Since our initial intervention in 2021, the Coalition for Youth Mental Health in Schools – a group of schools from across the state and independent sectors – has continued to raise awareness of the rising number of young people with diagnosed mental health conditions in our schools. Over the past two years, we have welcomed more partners and uncovered more best practice along the way. Today we have published a new report, Solutions for a crisis, that tries to get to the heart of how schools are tackling this problem.
From school design to wellbeing supervisors, and from student voice surveys to a mental health curriculum, we are proud of the education sector’s response to the crisis. But we are also alarmed by the lengths to which staff and trusts are forced to go in order to ensure that schools remain places where students feel safe, supported and confident to be the best versions of themselves.
Our first report called for a stronger government response to the youth mental health crisis. Two years on, this new report shines a light on the tireless work that schools have undertaken to meet the shortfall in child mental health provision while they go on waiting for that response. In the absence of decisive steps from policymakers, schools across the education sector have shared best practice with one another and we believe that this work has the power to improve mental health outcomes for all children.
We champion the potential of partnerships between the state and independent sectors to provide support to students struggling with their mental health. Deep within the ethos of our independent school partners is a belief in service, and we take pride in their efforts to support a wider array of children than many thought possible. Likewise, it is in the DNA of our multi-academy trust members to be generous in sharing best practice among and between schools.
However, the successes that coalition members have had should not mask the urgent need for the government to guarantee adequate mental health provision for all children. It feels astonishing to have to restate this, but access to counselling in school should in no way preclude access to CAMHS outside school. Schools are places of learning, not clinical facilities.

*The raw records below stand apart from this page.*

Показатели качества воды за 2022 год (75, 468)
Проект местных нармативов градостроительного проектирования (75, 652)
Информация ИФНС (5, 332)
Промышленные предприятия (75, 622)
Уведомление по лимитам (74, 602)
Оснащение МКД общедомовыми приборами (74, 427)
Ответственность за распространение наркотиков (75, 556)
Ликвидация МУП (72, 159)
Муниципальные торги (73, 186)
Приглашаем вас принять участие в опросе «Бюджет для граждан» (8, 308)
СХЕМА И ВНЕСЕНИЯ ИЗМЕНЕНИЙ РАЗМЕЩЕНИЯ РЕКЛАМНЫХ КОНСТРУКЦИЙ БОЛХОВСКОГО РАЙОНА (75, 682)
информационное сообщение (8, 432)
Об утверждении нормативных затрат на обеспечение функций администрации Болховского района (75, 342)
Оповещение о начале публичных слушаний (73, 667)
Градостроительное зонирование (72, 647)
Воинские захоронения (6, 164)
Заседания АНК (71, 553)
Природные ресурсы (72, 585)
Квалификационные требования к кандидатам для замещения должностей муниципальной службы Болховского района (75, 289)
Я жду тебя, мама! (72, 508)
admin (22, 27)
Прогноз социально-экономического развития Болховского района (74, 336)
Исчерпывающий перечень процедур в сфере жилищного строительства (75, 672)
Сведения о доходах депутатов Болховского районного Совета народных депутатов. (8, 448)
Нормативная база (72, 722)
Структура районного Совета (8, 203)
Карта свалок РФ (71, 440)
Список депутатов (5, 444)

To make matters worse, the unheralded pastoral teams that undertake so much of the vital work on children’s mental health are being forced to give more and more while getting less and less as schools scramble to save money. Asking these expert practitioners to hold back the rising tide with minimal external support leaves staff at risk of burnout and children with often profound needs at the mercy of yet another postcode lottery.
What we need now is a commensurate response from policymakers to ensure that the best practice we are delighted to showcase is available to all schools, and that all children can access a minimum level of mental health support irrespective of their circumstances. Until that happens, the mental health crisis affecting our young people will roll on and on. None of us should be comfortable with that.